Food, food processing, and beverages are all affected by commodity pricing, economies of scale, transportation, distribution and new product introductions.

Hardware and Software businesses are very sensitive to changes in the stock markets as well as the general economy. Additionally, they live and die by book to bill ratios, outsourcing trends, pricing wars, foreign competition, R&D, new product introductions and obsolescence.

Government reimbursement programs like Medicare and Medicaid, as well as private insurance payments, continue to drive the ‘health’ of the Health Care industry. But it is also influenced by changes in technology and demographics.

Insurance is widely sensitive to changes in government reimbursements, regional and national disasters, demographics and regulatory requirements.

In addition to broad economic changes, international and regional trade agreements, tariffs, and outsourcing will all impact the Manufacturing sector.

This list – by no means – is intended to cover every industry, but it does give you an idea of supplementary factors – besides the company itself – that are worth researching.

Fortunately, you can get a bird’s-eye-view of the current and historical states of the industries in which you are interested by looking at scores of industry indices.
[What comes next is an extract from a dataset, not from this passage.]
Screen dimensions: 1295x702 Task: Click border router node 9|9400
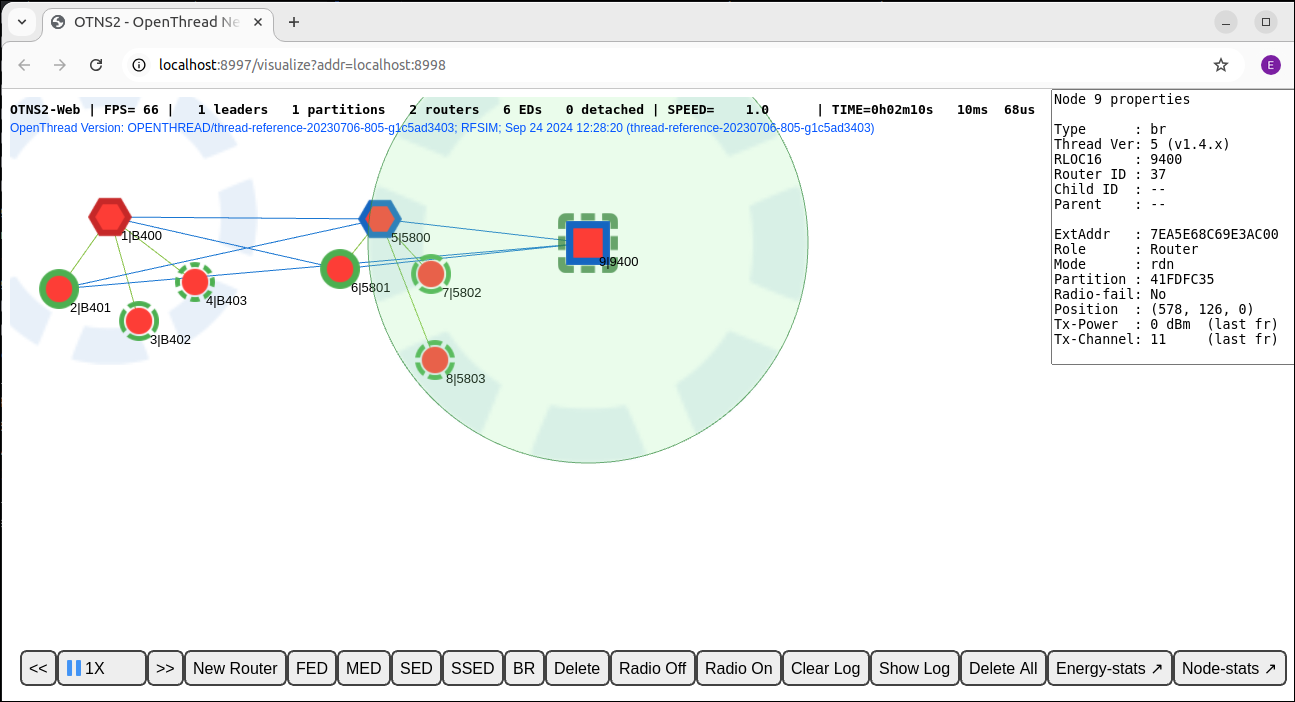[589, 242]
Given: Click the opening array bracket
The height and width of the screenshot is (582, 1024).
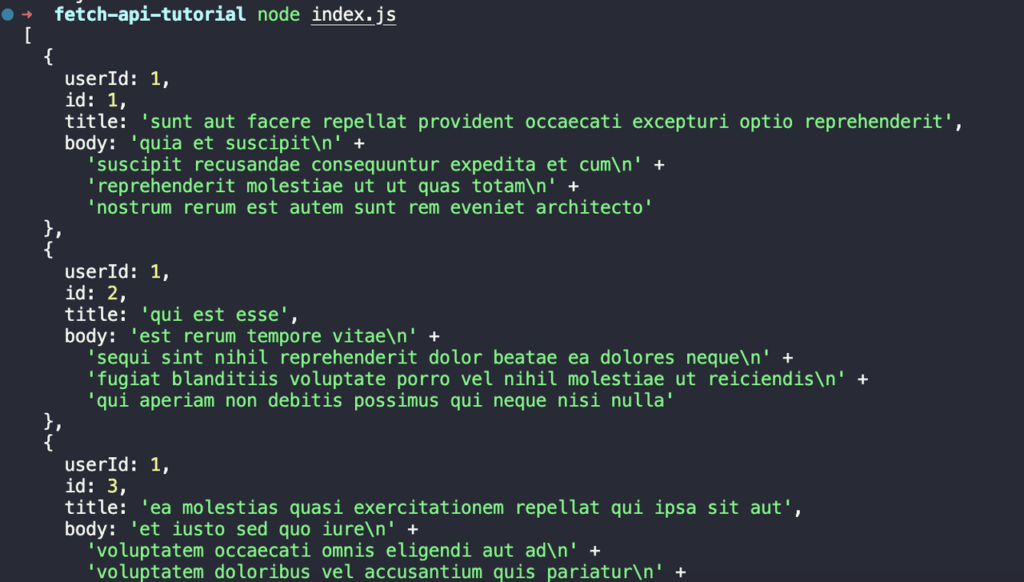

Dow Jones, the company that brings us the Dow Jones Industrial Index, has an index for almost every industry, including toys, apparel retailers, restaurants and bars, travel and tourism, gold mining, trucking, drug retailers, oil equipment and services, chemicals, paper, construction and materials, aerospace and defense, railroads, , food producers, tobacco, medical equipment, airlines, gambling, mobile telecommunications, electricity, full-line insurance, real estate holding and development, mortgage finance and semiconductors – just to name a few!

I think you get the picture! Additionally, the major exchanges and many brokerage firms offer their own indexes. Just go to your Internet search engine and type in the industry in which you are interested and ‘index’ and you will be surprised at the number of indices available. Use them as an indicator of historical and current performance and then compare your company’s performance to them, and it will give you a good idea of how your company’s fortunes change in relation to its competition.

Lastly, I’ll leave you with this thought: Remember, that just because an industry is booming, it doesn’t necessarily follow that every company within it will also soar. Ultimately, from a fundamental perspective, it’s the company that counts!